PROVIDED RECORDS =>
********

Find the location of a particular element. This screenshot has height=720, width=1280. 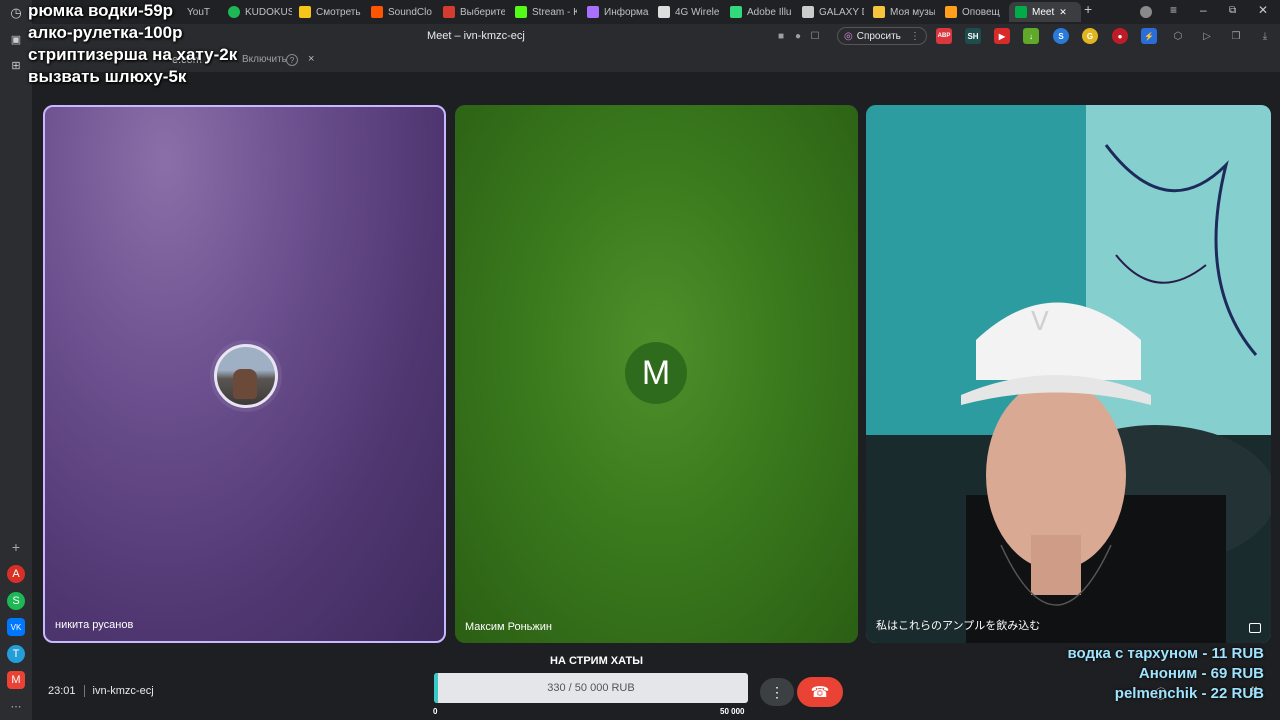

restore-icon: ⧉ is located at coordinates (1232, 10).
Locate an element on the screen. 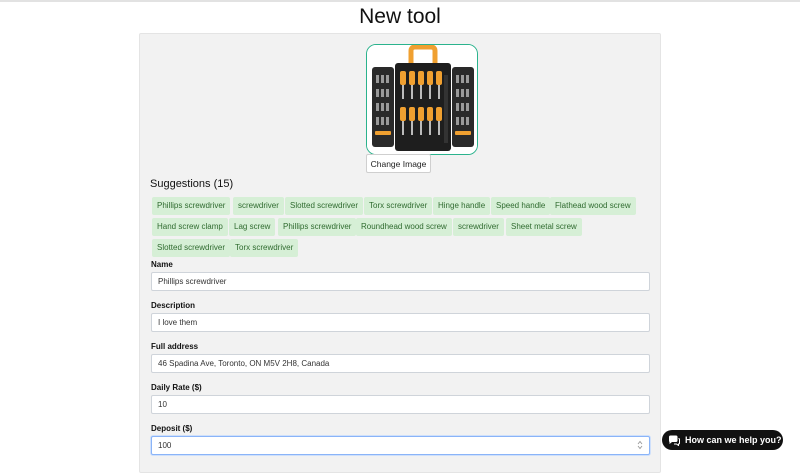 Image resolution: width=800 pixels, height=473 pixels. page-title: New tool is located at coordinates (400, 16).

********

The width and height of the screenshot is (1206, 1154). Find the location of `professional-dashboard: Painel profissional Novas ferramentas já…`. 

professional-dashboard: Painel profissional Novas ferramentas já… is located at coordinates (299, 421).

********

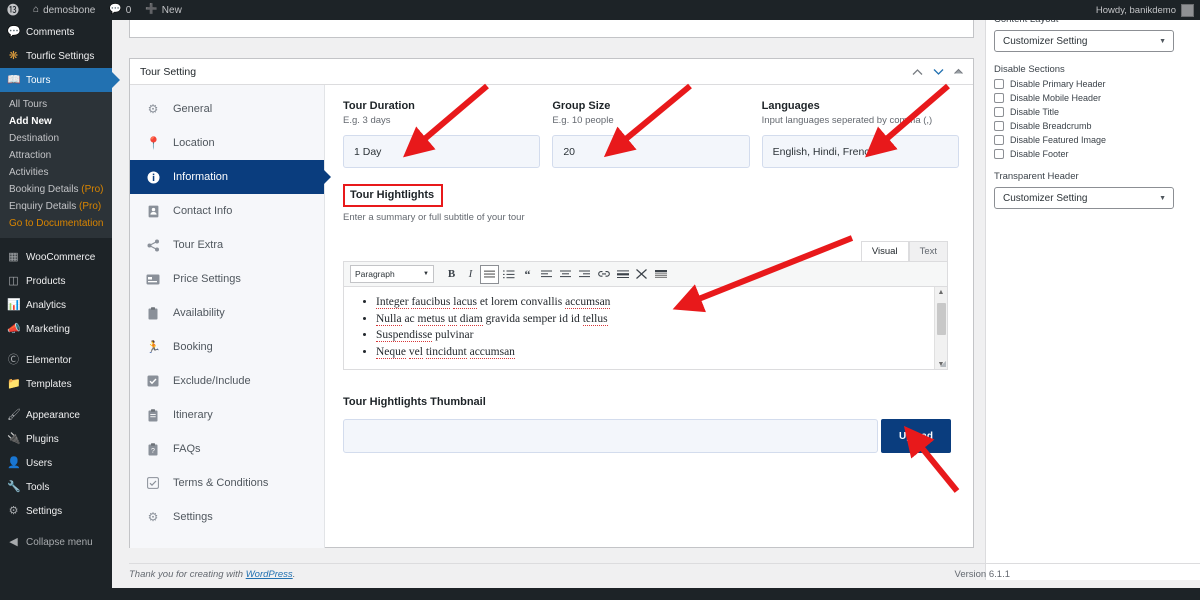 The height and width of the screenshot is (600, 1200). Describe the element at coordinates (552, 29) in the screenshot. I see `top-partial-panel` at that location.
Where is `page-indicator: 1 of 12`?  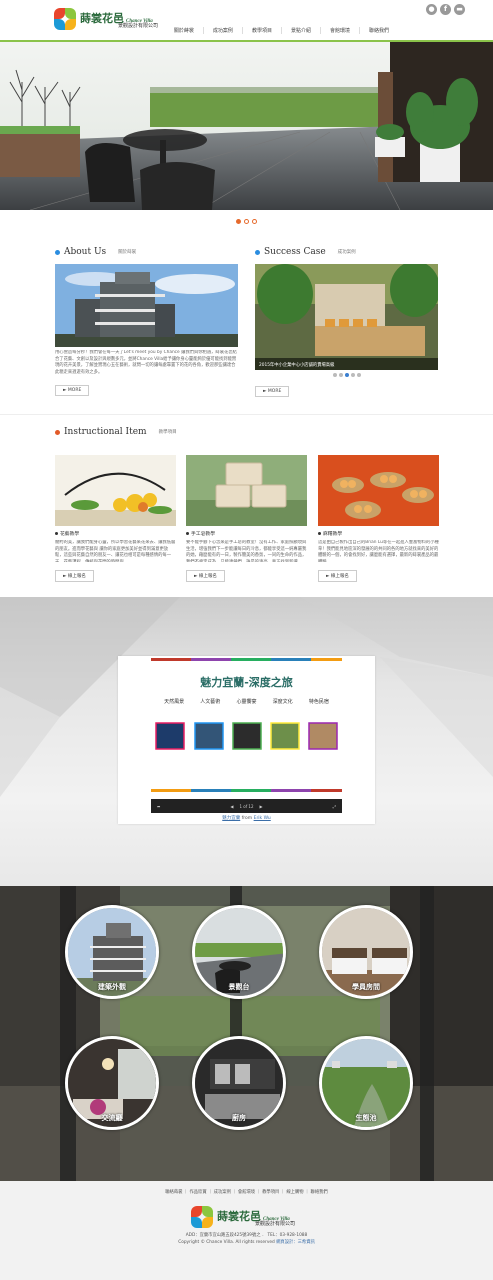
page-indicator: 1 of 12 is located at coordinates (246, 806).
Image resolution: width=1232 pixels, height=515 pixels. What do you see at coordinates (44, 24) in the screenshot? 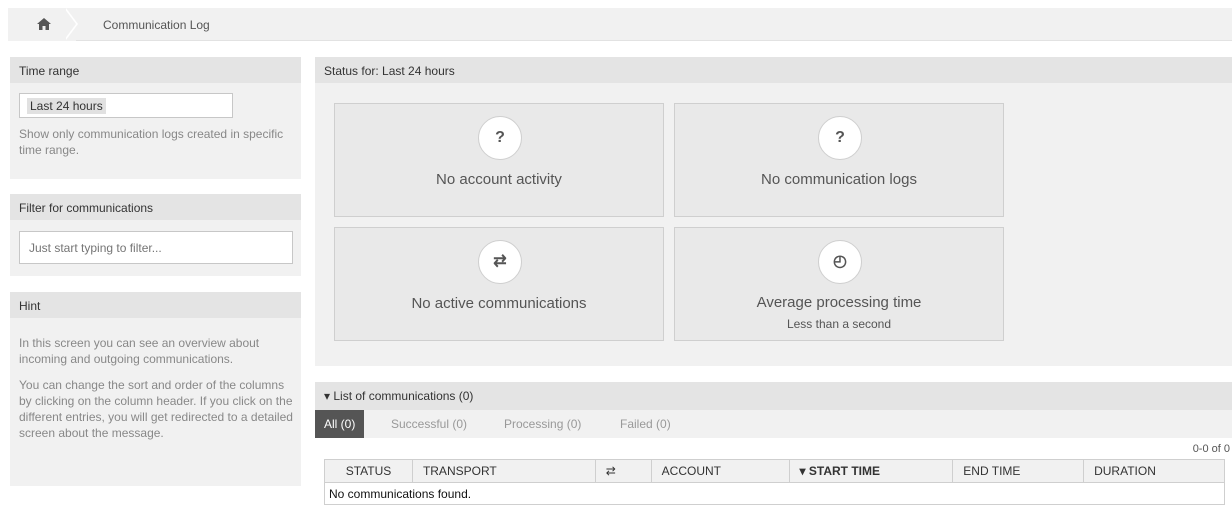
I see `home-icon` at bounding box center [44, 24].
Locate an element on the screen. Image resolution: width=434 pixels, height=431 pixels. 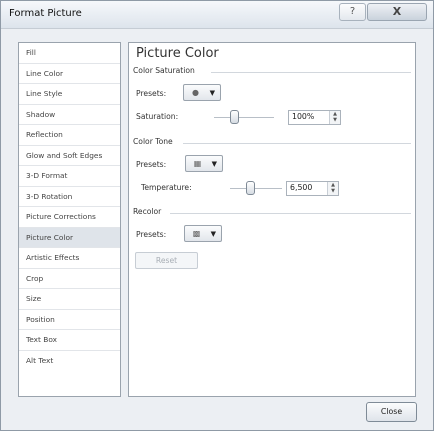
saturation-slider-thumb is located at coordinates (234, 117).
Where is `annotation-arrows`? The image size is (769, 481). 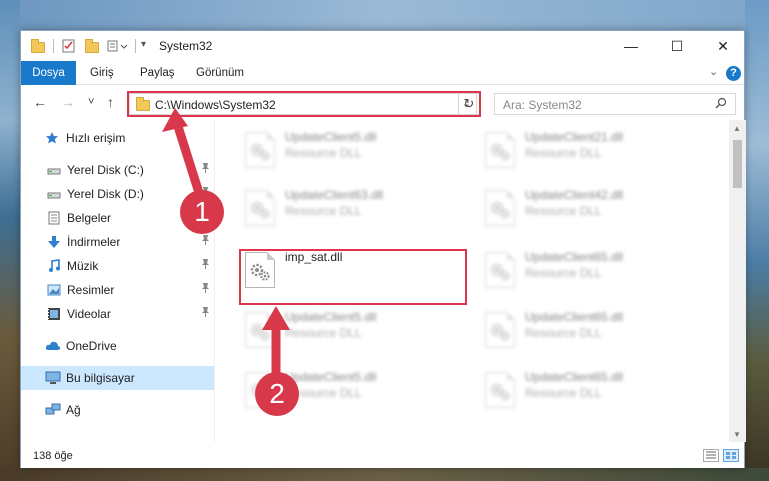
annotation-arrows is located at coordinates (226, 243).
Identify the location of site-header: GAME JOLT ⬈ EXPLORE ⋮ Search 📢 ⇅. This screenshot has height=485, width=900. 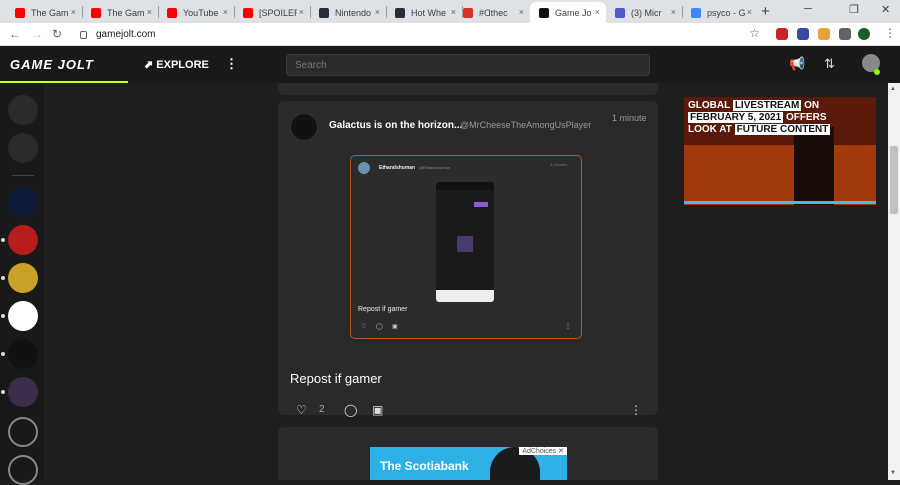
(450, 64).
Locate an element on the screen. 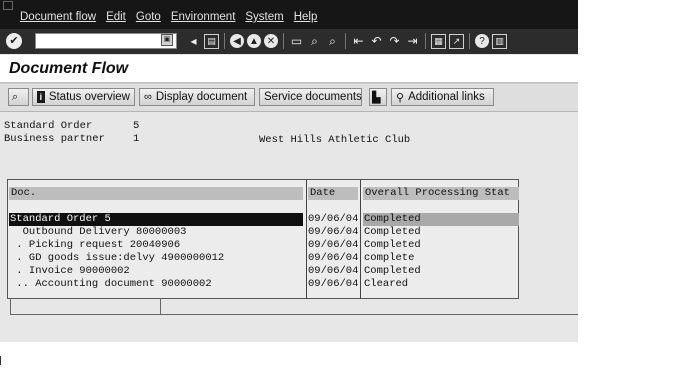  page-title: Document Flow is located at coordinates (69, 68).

********

WORK TASK => Report how many lines of the data above contain the string "dashboard". Give only the number.

RESPONSE BELOW => 2